→ Provided text:
******

How to bond with your dog, no matter her age
If you are a first-time dog owner headed to the shelter to pick out a canine companion, you may be feeling both nervous and excited. There are plenty of dogs who need loving homes and will likely be thrilled to join your family. Still, establishing a solid bond with your pet may take time and effort.
While puppies are often easier to bond with, establishing a strong relationship with an adult dog that you adopt can be extremely rewarding. Here is what you need to know to build a solid base with your new friend.
What is bonding with dogs?
Everything you do with your dog, from walking and playing to eating and cuddling, establishes a bond between you. Dogs have an innate willingness to please humans and a natural sense of order, which means they look to you for consistent leadership and care. If you understand the way your dog sees you as her leader, you will be better able to help her develop to her full potential and establish a strong bond.

******

→ Instructions to follow:
Could you restate the stretch from "While puppies are" through "bonding with dogs?" in the dog-bonding text, changing "adult dog" to "older dog"?

******

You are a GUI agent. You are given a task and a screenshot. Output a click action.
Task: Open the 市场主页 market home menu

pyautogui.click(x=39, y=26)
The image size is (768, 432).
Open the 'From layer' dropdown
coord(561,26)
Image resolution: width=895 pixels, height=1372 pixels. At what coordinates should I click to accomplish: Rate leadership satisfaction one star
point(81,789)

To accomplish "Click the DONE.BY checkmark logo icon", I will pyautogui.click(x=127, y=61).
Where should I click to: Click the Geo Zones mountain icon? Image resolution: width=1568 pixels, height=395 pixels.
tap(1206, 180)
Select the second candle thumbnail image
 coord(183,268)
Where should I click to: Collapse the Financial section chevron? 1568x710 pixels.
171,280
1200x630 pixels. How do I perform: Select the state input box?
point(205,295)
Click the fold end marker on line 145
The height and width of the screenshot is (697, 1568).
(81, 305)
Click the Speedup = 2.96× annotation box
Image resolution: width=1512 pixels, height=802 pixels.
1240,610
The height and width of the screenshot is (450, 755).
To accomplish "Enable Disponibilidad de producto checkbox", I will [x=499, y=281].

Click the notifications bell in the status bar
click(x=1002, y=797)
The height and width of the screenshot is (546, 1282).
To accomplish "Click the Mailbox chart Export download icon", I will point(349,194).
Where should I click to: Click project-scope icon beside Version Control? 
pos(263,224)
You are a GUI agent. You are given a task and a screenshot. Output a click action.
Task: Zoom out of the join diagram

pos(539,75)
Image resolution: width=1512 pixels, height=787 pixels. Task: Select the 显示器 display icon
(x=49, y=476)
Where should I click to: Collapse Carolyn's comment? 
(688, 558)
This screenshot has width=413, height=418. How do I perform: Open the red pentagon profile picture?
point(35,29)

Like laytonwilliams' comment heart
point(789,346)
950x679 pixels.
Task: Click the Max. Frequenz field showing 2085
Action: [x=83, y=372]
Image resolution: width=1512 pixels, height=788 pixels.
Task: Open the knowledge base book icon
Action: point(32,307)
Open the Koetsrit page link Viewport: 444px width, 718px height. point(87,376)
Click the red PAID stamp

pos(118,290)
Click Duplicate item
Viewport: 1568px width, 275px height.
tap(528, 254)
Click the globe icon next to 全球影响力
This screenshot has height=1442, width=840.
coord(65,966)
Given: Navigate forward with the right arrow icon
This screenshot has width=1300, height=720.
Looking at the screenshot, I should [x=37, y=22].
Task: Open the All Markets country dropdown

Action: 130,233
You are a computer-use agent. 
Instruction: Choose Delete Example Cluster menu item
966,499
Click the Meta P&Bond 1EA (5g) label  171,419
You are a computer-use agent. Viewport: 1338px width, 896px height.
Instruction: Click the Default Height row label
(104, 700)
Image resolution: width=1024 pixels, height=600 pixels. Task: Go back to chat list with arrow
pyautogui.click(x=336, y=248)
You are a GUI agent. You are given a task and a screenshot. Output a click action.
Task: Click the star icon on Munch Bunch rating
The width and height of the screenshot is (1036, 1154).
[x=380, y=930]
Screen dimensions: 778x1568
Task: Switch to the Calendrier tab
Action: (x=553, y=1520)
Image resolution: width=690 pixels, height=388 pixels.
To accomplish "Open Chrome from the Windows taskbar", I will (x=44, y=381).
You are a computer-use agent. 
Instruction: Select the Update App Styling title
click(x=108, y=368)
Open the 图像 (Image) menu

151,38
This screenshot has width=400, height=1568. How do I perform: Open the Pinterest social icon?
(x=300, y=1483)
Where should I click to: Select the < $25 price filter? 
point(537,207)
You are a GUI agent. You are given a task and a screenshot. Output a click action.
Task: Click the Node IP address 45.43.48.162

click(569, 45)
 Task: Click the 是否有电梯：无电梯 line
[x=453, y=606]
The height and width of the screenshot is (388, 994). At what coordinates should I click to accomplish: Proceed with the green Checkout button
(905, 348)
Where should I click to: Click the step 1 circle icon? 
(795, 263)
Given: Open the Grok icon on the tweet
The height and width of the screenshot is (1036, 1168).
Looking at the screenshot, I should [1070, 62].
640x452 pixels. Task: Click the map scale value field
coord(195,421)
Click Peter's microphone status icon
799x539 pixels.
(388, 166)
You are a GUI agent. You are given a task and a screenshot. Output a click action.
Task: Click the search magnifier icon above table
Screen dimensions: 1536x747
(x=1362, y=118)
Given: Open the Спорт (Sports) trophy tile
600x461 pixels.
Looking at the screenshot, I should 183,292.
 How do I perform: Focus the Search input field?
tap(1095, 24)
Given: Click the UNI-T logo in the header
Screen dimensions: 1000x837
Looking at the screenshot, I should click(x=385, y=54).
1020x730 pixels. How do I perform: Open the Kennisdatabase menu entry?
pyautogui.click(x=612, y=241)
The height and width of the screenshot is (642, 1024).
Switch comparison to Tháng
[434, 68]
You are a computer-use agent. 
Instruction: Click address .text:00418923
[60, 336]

******

→ Answer box:
While puppies are often easier to bond with, establishing a strong relationship with an older dog that you adopt can be extremely rewarding. Here is what you need to know to build a solid base with your new friend.
What is bonding with dogs?